Numerical Modeling on Thermal Loading of Diamond Crystal in X-ray FEL Oscillator

TL;DR

This study systematically models the thermal effects on diamond crystals used in X-ray FEL oscillators, showing that with proper design, their performance remains robust despite heating.

Contribution

It introduces a combined simulation approach using Geant4 and ANSYS to analyze thermal loading effects on diamond crystals in X-ray FELs, highlighting key dependencies.

Findings

Thermal loading impacts are significant but manageable with optimized design.

X-ray FEL oscillators remain robust under thermal effects.

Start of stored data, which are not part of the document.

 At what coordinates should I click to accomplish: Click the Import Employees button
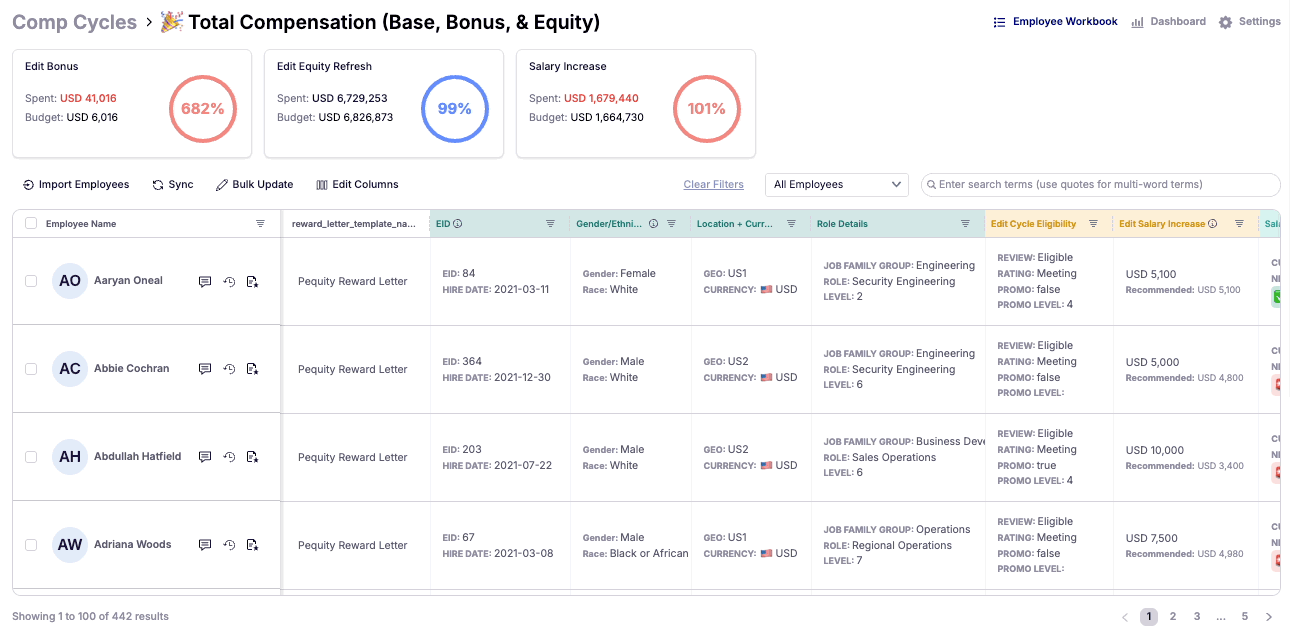(76, 185)
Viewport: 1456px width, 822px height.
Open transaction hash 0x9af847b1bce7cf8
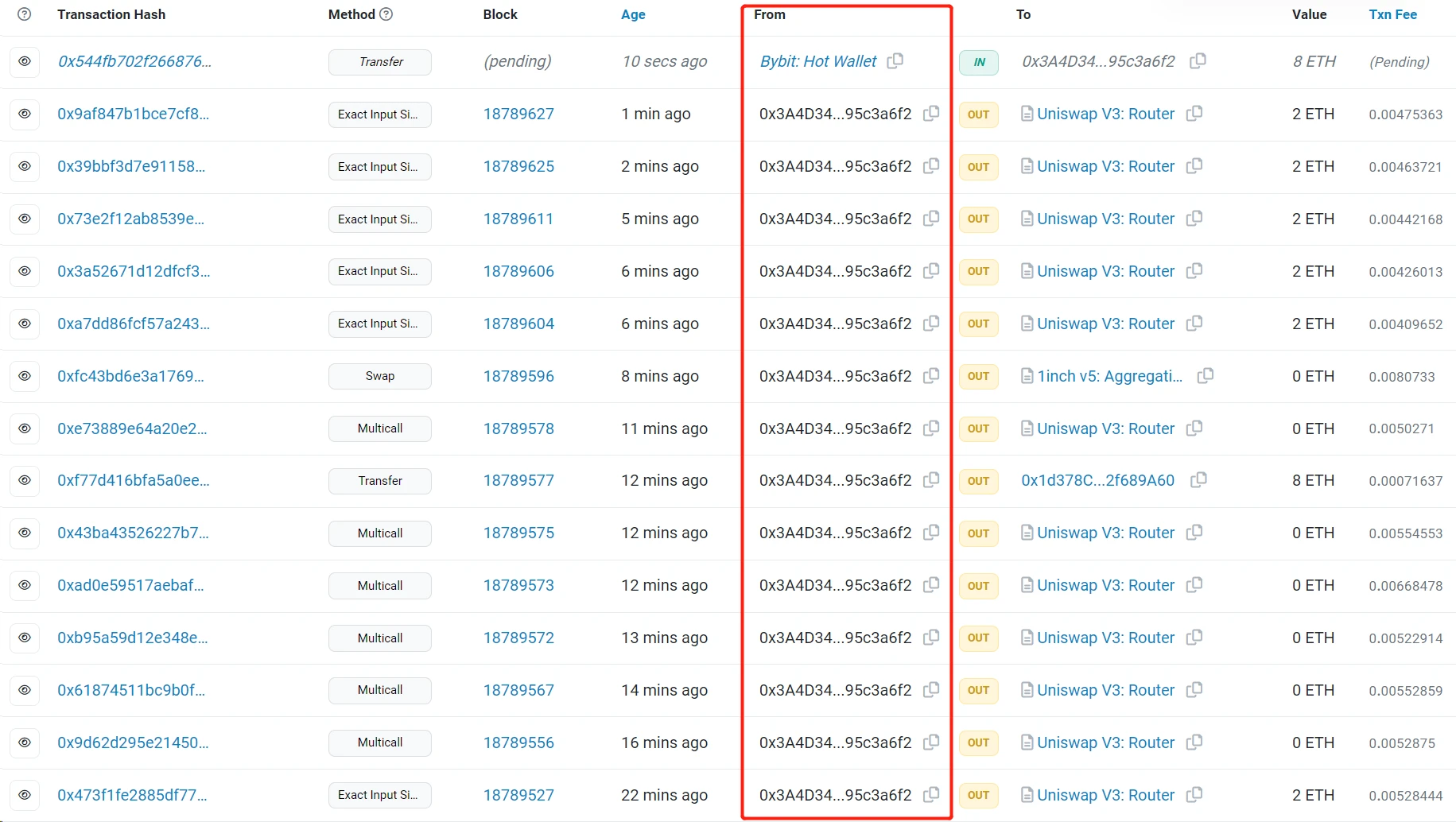133,114
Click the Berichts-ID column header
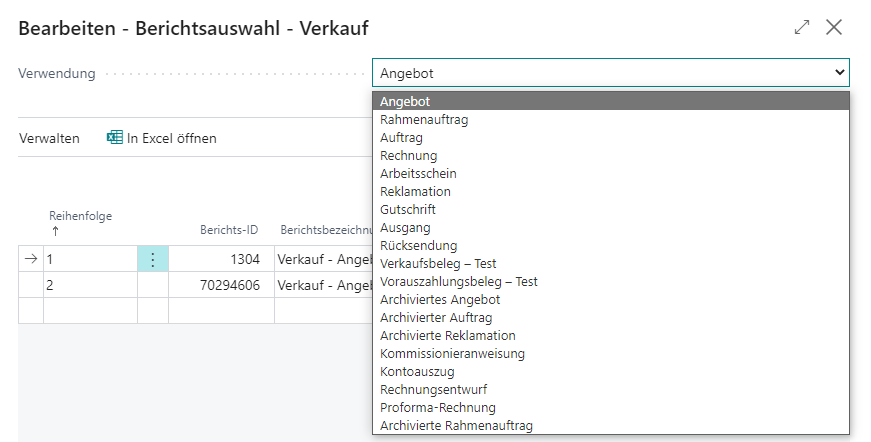The height and width of the screenshot is (442, 871). click(229, 229)
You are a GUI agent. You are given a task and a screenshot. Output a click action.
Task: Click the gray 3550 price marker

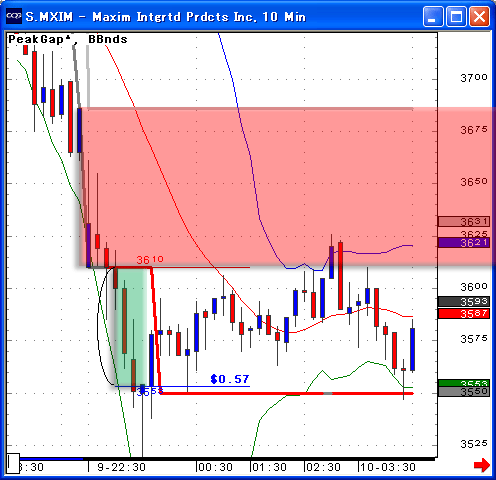(464, 391)
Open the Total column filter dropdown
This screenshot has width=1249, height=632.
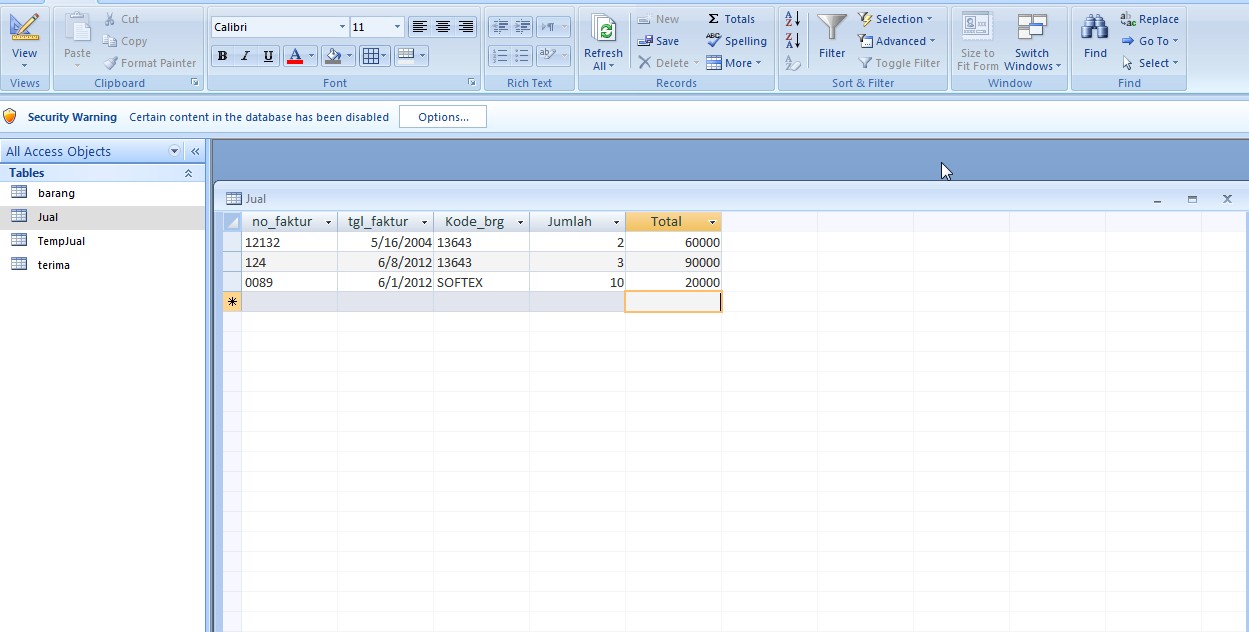click(712, 221)

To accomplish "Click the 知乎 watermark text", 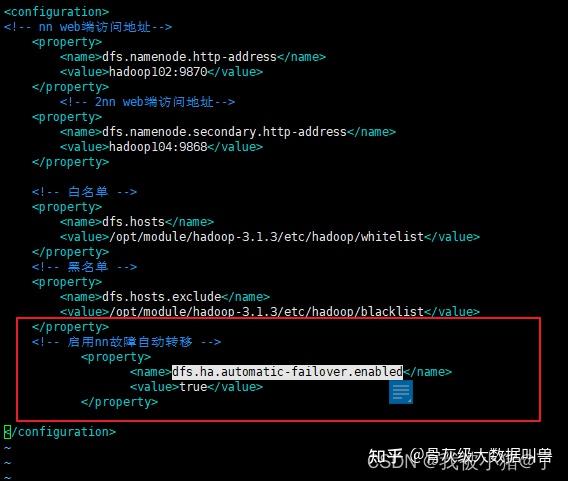I will tap(385, 456).
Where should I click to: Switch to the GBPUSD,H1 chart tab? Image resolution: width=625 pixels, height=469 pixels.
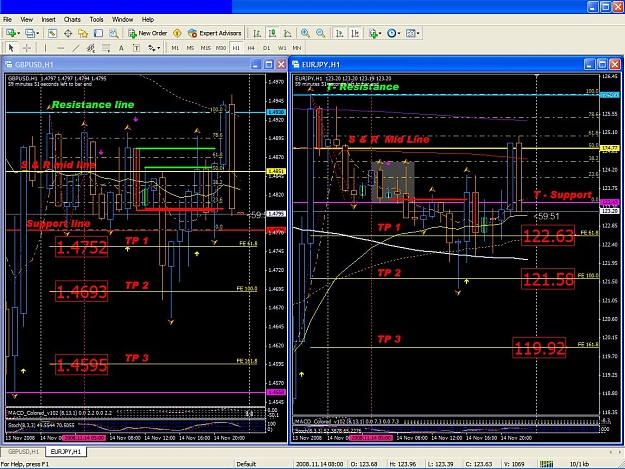23,451
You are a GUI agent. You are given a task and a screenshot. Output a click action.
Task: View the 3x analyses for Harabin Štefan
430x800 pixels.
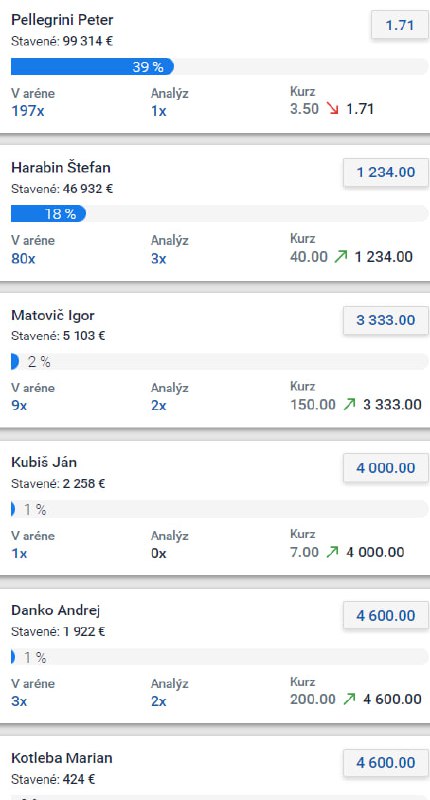pos(159,259)
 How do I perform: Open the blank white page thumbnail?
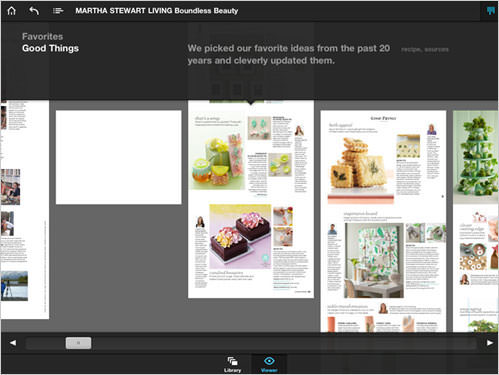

Environmental temperature, crystal size, and pulse parameters influence thermal stress.

Abstract

Due to high reflectivity and high resolution of X-ray pulses, diamond is one of the most popular Bragg crystals serving as the reflecting mirror and mono$-$chromator in the next generation of free electrons lasers (FELs). The energy deposition of X-rays will result in thermal heating, and thus lattice expansion of the diamond crystal, which may degrade the performance of X-ray FELs. In this paper, the thermal loading effect of diamond crystal for X-ray FEL oscillators has been systematically studied by combined simulation with Geant4 and ANSYS, and its dependence on the environmental temperature, crystal size, X-ray pulse repetition rate and pulse energy are presented. Our results show that taking the thermal loading effects into account, X-ray FEL oscillators are still robust and promising with an optimized design.